Swartz Campbell and Chartwell Law Offices are set to try the case beginning Feb. 28 in the Philadelphia Court of Common Pleas. The trial is expected to last 10 days before an eight-person jury.
Both parties have recently filed a number of motions in limine in the case. Issues that remain to be resolved before trial include Swartz Campbell’s bid to block several witnesses from testifying on Chartwell’s behalf, including a number of lawyers who previously worked at Swartz Campbell.
Swartz Campbell’s 2012 lawsuit alleged that Chartwell hired lawyers away from Swartz Campbell in order to start an office in Fort Myers, Florida, and that the lawyers violated their limited liability company agreement with Swartz Campbell in order to make the move. Since then, the firm’s allegations have expanded to involve other lawyers.
Beginning in 2010, Swartz Campbell has alleged, Chartwell interfered with Swartz Campbell’s partners and employees.
Chartwell hired partner James Myers and then-associate Jessica Teitelbaum away from Swartz Campbell in 2012. The two had been Swartz Campbell’s only Fort Myers lawyers, so the firm closed the office after their lateral move. The complaint said Myers violated his former firm’s limited liability company agreement by becoming affiliated with Chartwell and helping Chartwell take over the Fort Myers office before he officially withdrew from Swartz Campbell.
Motions now pending before the court include Chartwell’s motion in limine to preclude Swartz Campbell from presenting testimony or documents unrelated to conduct by Myers, Teitelbaum or Thomas Reilly, who joined Chartwell’s Philadelphia office in 2011 from Swartz Campbell. Chartwell has also asked to provide testimony from Anthony Alfieri, professor and founder of the Center for Ethics and Public Service at University of Miami School of Law, as an ethics expert.
Swartz Campbell has asked the court to preclude Alfieri’s testimony, as well as testimony by law firm consultant Bill Brennan.
Additionally, Swartz Campbell filed a motion in limine asking the court to preclude testimony by over a dozen witnesses.
Those witnesses include former Swartz Campbell lawyers: David Henry and John Ziegler of Marshall Dennehey Warner Coleman & Goggin; James Haggerty of Haggerty, Goldberg, Schleifer & Kupersmith; Margolis Edelstein’s Ronald Reitz and Daniel Taylor; Gaul & Associates’ Robert Smolen; and Jonathan Deisher of William J. Ferren & Associates.

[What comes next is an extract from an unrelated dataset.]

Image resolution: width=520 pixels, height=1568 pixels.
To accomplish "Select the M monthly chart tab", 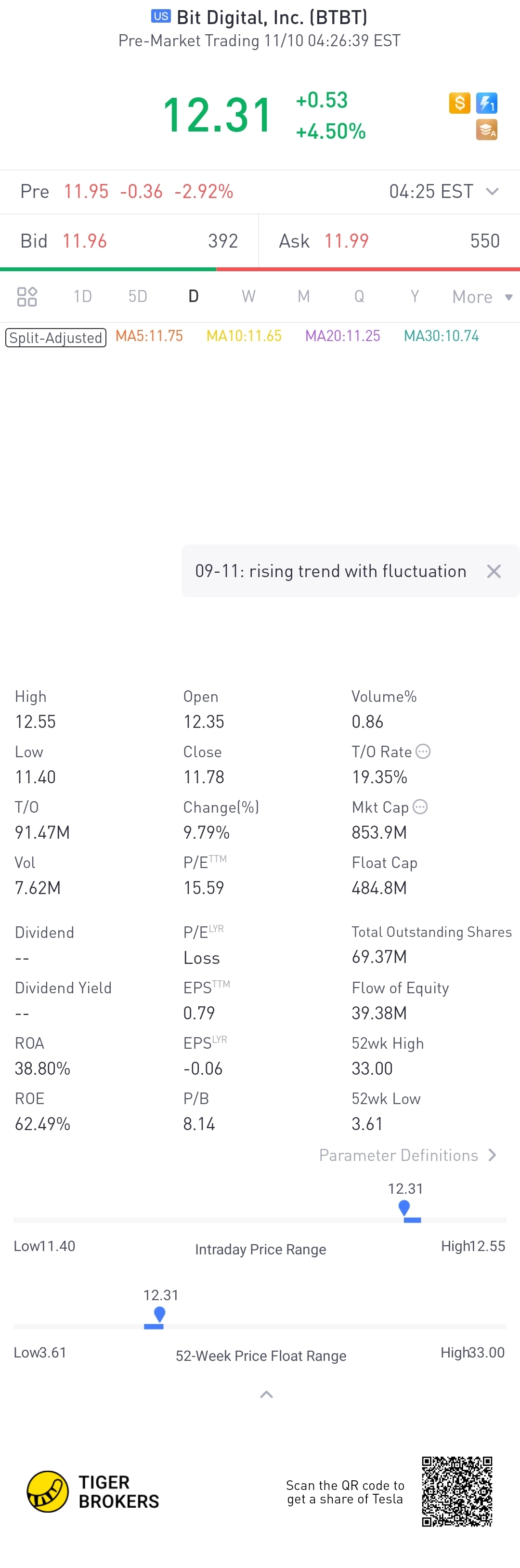I will click(x=303, y=296).
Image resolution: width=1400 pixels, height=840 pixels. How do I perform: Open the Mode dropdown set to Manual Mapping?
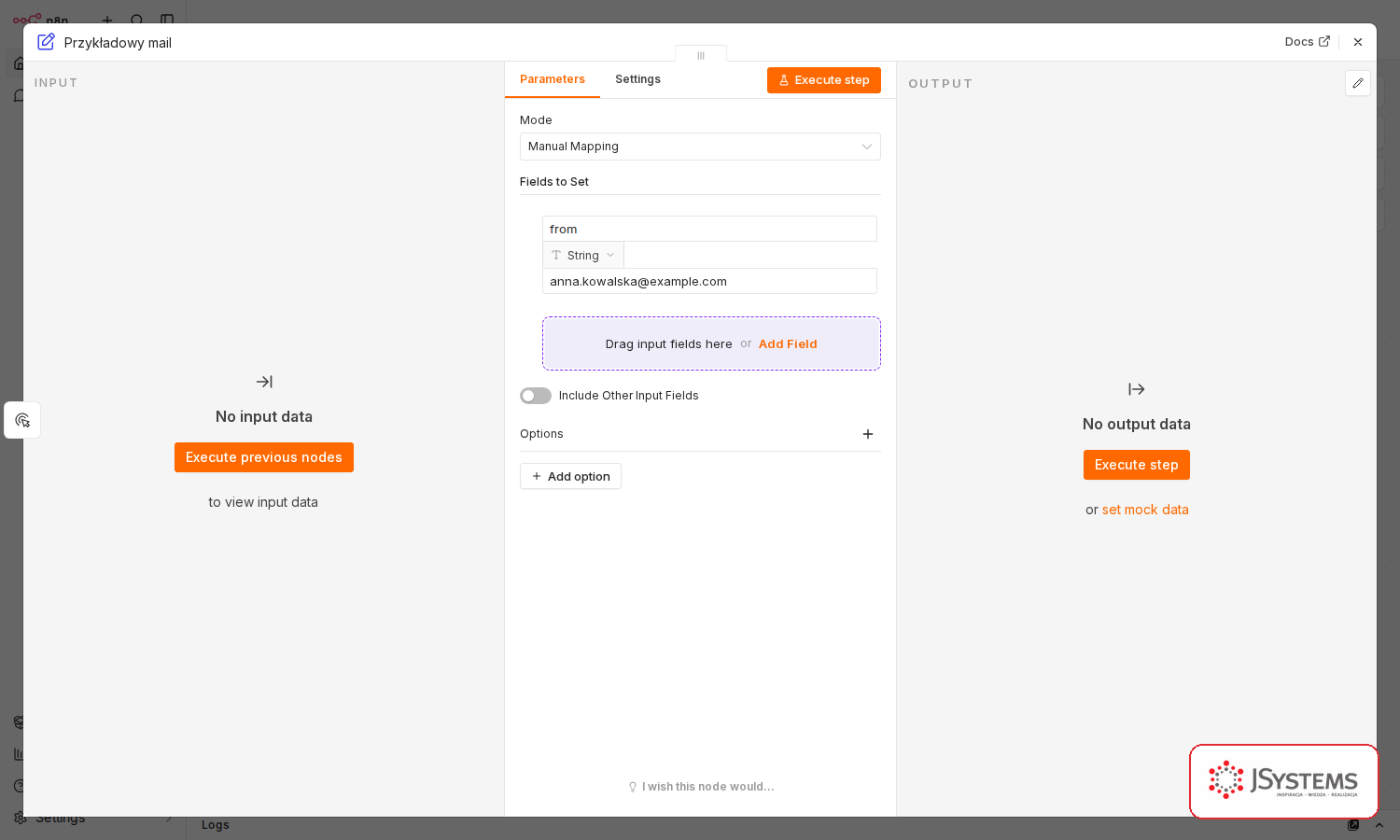tap(700, 147)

Swartz Campbell’s former human resources director, Kate Cummings-Judge, who is now at Fox Rothschild, is also named.
Stradley Ronon Stevens & Young chairman William Sasso and legal recruiter Kristy Glasser Schulman are listed in the motion as well.
The motion also seeks to block testimony by two lawyers who have worked for both Chartwell and Swartz Campbell: Jesse Endler, now of Rawle & Henderson; and Kristopher Kachline (presumably, as he is named in the motion as Christopher Kachline), a Swartz Campbell partner since August, who spent five years at Chartwell partner before that.

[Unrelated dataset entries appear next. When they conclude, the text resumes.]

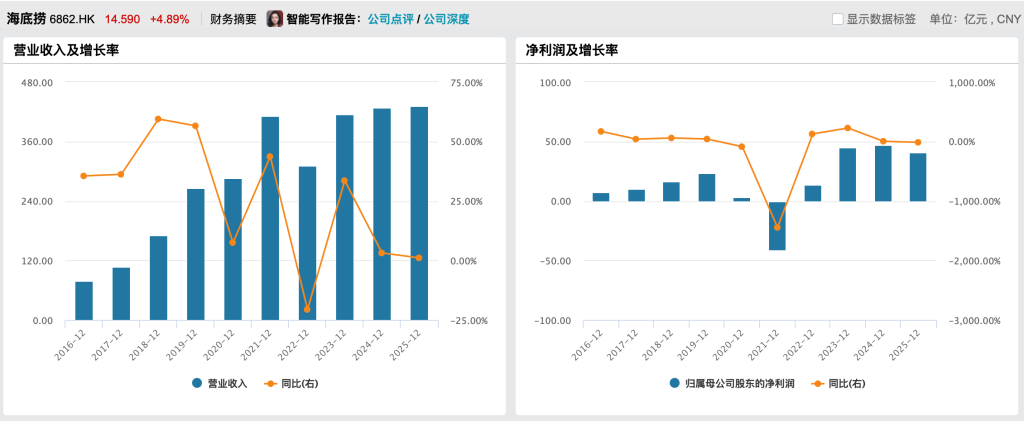Screen dimensions: 1024x421
Task: Click the 2022-12 revenue growth low point
Action: pyautogui.click(x=307, y=310)
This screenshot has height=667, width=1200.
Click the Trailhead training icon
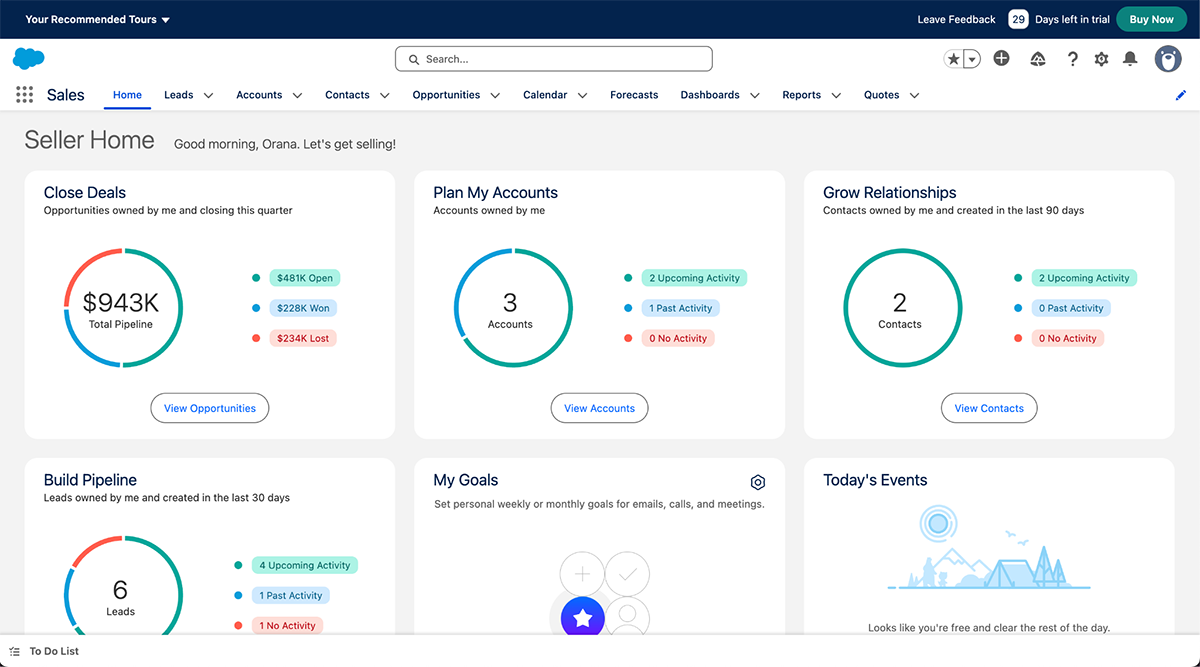pyautogui.click(x=1037, y=59)
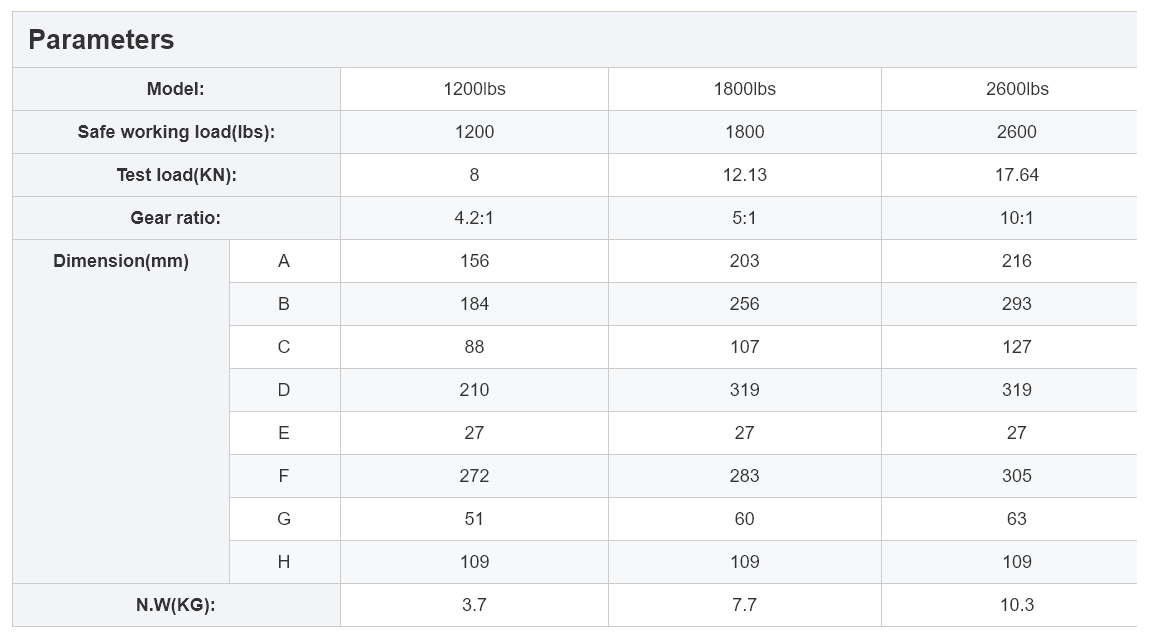Click the 10:1 gear ratio cell
Viewport: 1161px width, 640px height.
pos(1016,218)
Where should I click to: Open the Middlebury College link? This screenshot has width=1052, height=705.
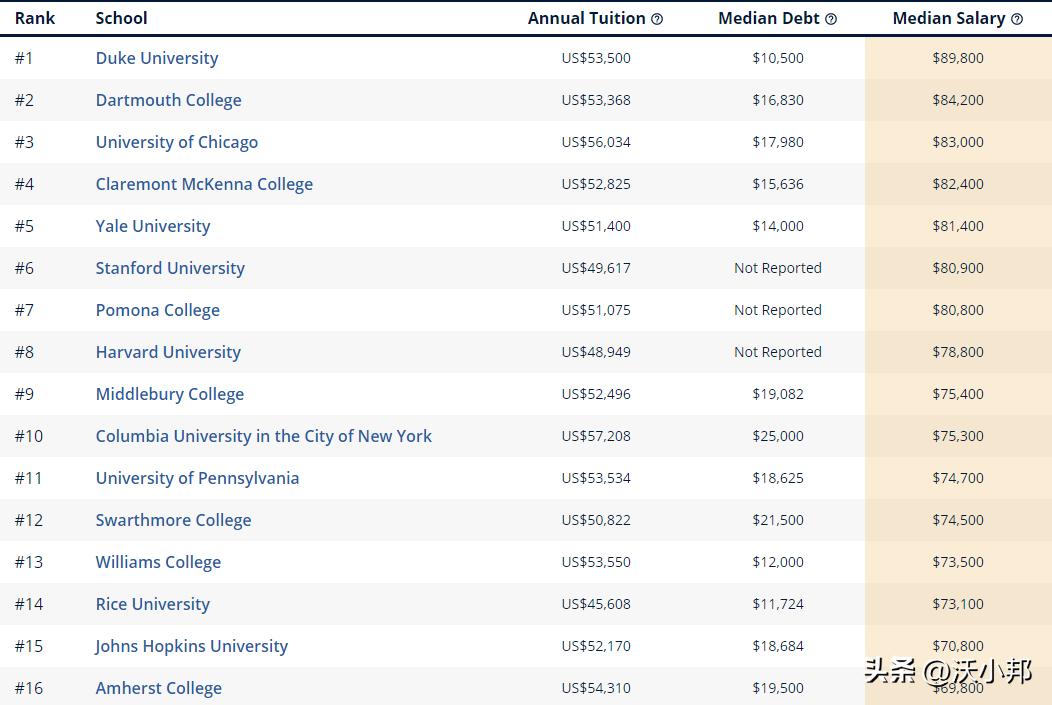(x=170, y=394)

Swartz Campbell also seeks to preclude testimony from three current Swartz Campbell lawyers, two Chartwell lawyers and two Florida lawyers from other law firms.
Kenneth Dubrow of Chartwell, who is representing his firm, declined to comment for this story. Candidus Dougherty of Swartz Campbell is representing her firm. She did not respond to a call seeking comment Wednesday.
Chartwell’s growth in Florida has been the subject of multiple lawsuits. Those matters include a case in which Chartwell is suing Wadsworth Huott, a firm with five offices across Florida, over their failed 2015 merger. That case is pending in Miami-Dade County court.